Repeat every entry word for word; omit all pictures.

##############################

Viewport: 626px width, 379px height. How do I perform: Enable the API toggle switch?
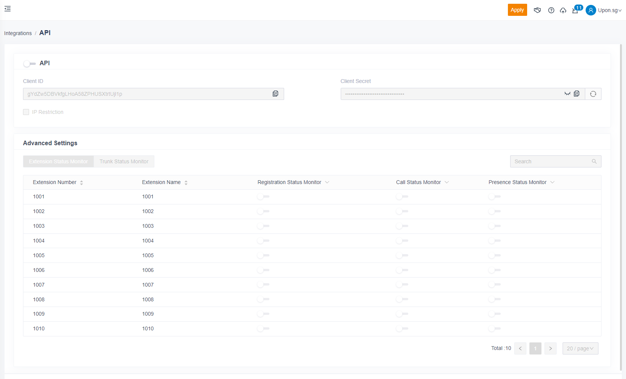29,63
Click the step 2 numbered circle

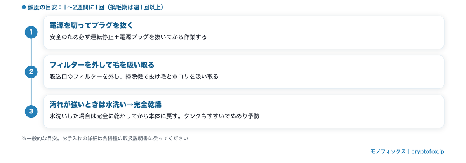(31, 72)
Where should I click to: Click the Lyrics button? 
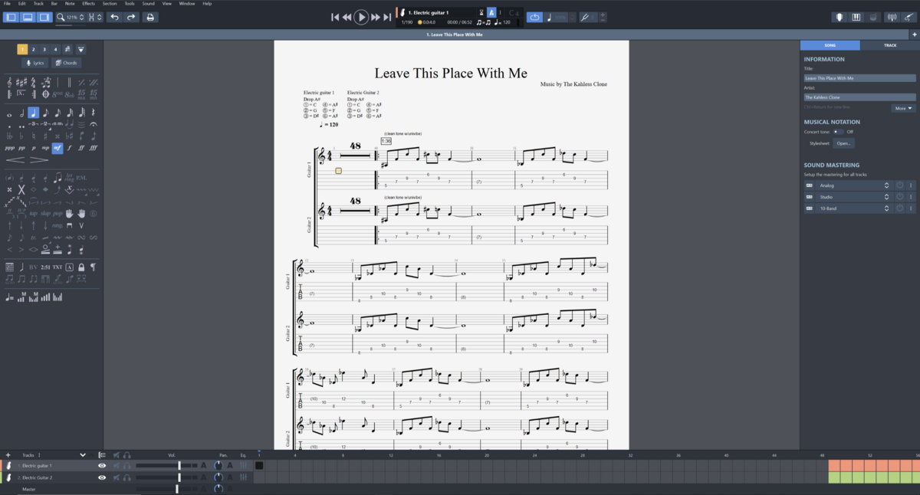[35, 63]
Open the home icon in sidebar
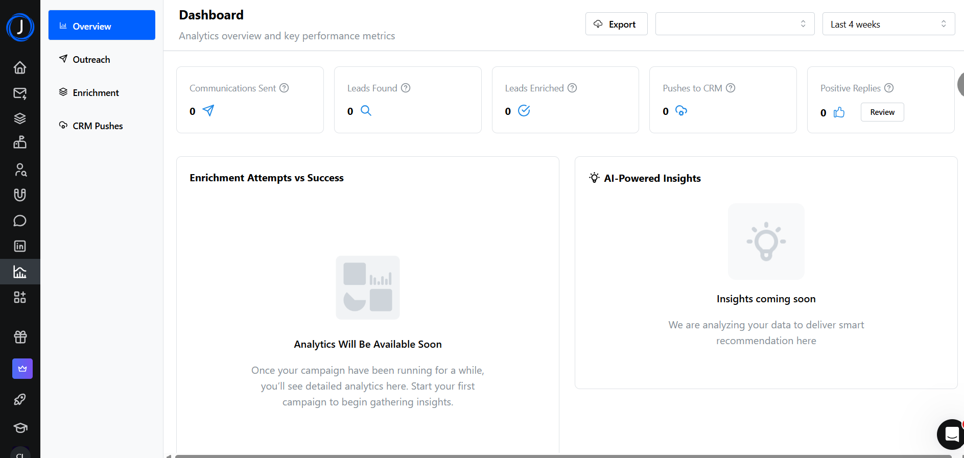The height and width of the screenshot is (458, 964). (x=20, y=67)
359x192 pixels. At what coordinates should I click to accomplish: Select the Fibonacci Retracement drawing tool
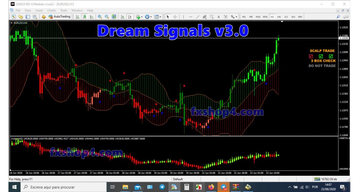point(211,17)
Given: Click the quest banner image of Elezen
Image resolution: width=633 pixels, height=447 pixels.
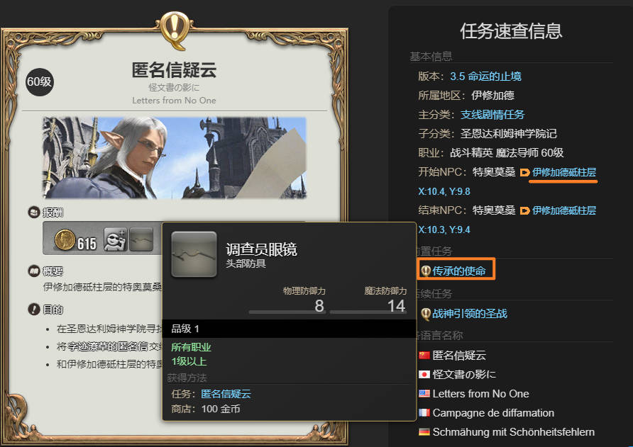Looking at the screenshot, I should point(175,157).
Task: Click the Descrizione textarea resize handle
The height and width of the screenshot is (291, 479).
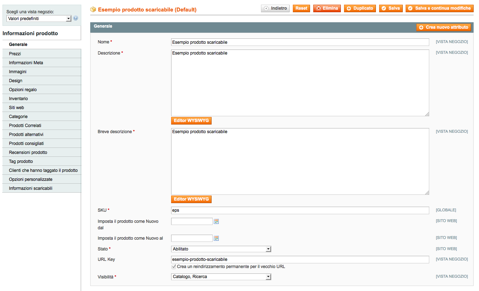Action: [427, 114]
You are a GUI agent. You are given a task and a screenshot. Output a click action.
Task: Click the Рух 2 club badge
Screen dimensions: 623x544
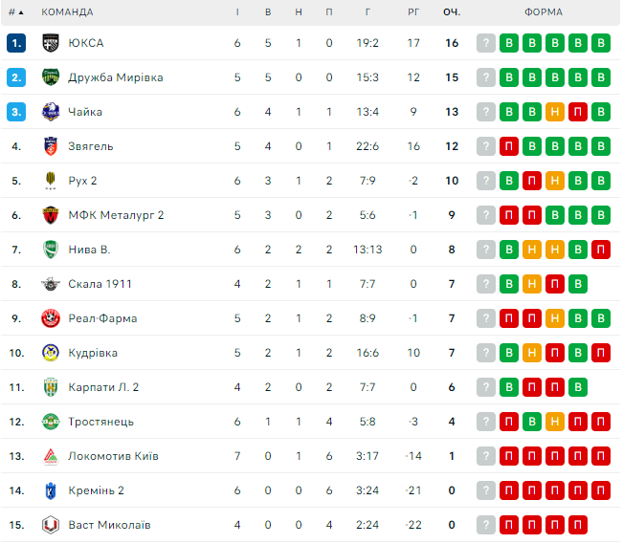click(51, 181)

##############################

# [Solution to this problem]
Viewport: 626px width, 379px height. How do I perform: Enable the API toggle switch?
29,63
Click the step 2 numbered circle

(31, 72)
Where should I click to: Click the Lyrics button? 
[35, 63]
Open the home icon in sidebar
The height and width of the screenshot is (458, 964). (x=20, y=67)
359x192 pixels. At what coordinates should I click to accomplish: Select the Fibonacci Retracement drawing tool
point(211,17)
Given: Click the quest banner image of Elezen
Image resolution: width=633 pixels, height=447 pixels.
Looking at the screenshot, I should point(175,157).
Task: Click the Descrizione textarea resize handle
The height and width of the screenshot is (291, 479).
Action: [427, 114]
You are a GUI agent. You are given a task and a screenshot. Output a click action.
Task: Click the Рух 2 club badge
Screen dimensions: 623x544
click(51, 181)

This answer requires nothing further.